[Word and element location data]
*-*-*

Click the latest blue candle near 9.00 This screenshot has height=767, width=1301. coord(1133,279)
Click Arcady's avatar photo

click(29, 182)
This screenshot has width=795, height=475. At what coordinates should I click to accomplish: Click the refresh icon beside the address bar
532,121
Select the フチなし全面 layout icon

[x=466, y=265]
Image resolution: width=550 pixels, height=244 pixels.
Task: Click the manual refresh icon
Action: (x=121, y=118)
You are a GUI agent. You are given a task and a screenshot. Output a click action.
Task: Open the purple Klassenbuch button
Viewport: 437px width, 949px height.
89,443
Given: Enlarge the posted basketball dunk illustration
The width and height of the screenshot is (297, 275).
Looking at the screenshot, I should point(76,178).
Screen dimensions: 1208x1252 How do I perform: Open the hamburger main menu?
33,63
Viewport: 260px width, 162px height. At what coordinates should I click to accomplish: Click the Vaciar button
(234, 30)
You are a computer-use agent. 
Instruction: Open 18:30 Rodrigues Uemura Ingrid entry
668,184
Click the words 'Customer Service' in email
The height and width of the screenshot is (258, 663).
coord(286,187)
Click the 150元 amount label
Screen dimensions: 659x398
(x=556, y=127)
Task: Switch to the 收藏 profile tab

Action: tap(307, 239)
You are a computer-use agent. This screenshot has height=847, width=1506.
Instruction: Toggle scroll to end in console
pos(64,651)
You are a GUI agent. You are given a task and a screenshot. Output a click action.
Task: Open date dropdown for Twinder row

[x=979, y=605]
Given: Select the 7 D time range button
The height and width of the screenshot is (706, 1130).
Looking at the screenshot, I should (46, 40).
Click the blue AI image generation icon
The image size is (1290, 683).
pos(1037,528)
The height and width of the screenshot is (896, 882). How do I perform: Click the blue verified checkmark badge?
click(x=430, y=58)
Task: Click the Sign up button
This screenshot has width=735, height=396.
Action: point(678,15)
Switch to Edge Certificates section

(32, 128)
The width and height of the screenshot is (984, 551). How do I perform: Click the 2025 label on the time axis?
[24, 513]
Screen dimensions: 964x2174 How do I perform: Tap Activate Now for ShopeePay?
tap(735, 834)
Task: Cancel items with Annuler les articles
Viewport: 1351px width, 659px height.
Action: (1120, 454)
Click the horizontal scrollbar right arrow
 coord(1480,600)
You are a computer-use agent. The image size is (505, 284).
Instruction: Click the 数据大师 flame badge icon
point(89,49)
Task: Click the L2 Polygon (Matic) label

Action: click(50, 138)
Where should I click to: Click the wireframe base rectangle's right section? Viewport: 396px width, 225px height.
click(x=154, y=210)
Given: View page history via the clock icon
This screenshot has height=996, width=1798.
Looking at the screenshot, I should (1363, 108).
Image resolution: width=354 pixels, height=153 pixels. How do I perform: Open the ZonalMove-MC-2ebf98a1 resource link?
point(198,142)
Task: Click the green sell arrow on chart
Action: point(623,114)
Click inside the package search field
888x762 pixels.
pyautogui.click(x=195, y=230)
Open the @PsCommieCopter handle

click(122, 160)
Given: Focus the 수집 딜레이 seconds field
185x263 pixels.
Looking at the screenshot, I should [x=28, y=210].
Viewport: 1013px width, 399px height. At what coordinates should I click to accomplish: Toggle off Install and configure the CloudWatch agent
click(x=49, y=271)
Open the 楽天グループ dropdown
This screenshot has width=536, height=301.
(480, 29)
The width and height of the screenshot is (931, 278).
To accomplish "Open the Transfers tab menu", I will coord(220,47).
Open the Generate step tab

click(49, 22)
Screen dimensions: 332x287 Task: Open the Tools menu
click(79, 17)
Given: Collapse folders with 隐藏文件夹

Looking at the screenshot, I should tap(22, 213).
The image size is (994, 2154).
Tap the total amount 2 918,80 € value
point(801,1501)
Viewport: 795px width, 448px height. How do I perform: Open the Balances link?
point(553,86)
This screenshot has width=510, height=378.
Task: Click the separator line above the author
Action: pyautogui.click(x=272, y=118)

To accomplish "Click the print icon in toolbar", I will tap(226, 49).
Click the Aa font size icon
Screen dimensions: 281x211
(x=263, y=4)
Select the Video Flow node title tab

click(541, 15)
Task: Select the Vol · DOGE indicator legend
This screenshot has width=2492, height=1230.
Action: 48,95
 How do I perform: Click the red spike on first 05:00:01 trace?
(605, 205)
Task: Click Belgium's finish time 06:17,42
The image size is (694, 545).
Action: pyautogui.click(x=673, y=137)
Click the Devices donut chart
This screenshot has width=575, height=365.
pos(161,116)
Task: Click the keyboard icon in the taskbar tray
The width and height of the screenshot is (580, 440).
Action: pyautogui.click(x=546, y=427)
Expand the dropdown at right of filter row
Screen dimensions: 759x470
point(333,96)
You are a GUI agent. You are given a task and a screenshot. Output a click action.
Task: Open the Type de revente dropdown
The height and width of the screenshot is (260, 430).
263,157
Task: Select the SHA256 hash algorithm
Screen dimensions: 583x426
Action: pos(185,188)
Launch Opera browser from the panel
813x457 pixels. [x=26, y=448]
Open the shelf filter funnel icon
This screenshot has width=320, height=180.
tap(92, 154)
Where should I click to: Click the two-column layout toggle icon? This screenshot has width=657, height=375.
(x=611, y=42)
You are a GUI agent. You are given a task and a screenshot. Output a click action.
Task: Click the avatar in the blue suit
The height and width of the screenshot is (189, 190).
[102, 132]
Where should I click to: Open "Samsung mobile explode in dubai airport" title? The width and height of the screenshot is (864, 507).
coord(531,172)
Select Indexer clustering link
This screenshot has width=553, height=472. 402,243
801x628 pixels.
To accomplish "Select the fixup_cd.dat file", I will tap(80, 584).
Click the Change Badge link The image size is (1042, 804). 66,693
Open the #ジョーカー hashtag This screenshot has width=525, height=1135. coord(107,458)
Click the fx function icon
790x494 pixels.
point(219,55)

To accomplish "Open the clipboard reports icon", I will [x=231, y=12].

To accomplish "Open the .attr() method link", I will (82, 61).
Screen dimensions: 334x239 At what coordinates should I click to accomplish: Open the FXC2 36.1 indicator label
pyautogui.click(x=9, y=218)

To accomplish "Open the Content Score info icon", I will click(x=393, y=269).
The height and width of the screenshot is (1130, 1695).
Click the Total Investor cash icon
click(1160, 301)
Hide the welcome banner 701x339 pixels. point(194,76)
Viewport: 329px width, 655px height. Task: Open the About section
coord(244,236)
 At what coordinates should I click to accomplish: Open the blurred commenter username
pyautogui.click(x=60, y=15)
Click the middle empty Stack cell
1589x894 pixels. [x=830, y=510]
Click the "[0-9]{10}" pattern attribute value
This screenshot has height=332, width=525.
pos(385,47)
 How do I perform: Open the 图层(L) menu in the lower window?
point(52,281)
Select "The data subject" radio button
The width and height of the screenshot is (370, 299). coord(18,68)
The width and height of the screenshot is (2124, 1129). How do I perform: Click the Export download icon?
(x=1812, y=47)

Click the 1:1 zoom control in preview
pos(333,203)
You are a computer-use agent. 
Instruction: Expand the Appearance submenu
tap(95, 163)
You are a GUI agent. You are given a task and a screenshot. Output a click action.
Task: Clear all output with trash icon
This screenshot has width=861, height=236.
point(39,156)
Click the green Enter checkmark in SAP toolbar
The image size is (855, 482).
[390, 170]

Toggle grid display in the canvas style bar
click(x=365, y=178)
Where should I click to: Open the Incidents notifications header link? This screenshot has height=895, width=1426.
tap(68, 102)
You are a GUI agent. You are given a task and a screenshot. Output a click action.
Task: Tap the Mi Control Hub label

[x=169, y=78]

*-*-*

Write out the lines from the one containing "Expand the dropdown at right of filter row" up to and including the one containing "coord(531,172)", reproducing each line precisely.

▸ Full solution
Expand the dropdown at right of filter row
Screen dimensions: 759x470
point(333,96)
You are a GUI agent. You are given a task and a screenshot. Output a click action.
Task: Open the Type de revente dropdown
The height and width of the screenshot is (260, 430).
263,157
Task: Select the SHA256 hash algorithm
Screen dimensions: 583x426
Action: pos(185,188)
Launch Opera browser from the panel
813x457 pixels. [x=26, y=448]
Open the shelf filter funnel icon
This screenshot has width=320, height=180.
tap(92, 154)
Where should I click to: Click the two-column layout toggle icon? This screenshot has width=657, height=375.
(x=611, y=42)
You are a GUI agent. You are given a task and a screenshot. Output a click action.
Task: Click the avatar in the blue suit
The height and width of the screenshot is (189, 190).
[102, 132]
Where should I click to: Open "Samsung mobile explode in dubai airport" title? The width and height of the screenshot is (864, 507).
coord(531,172)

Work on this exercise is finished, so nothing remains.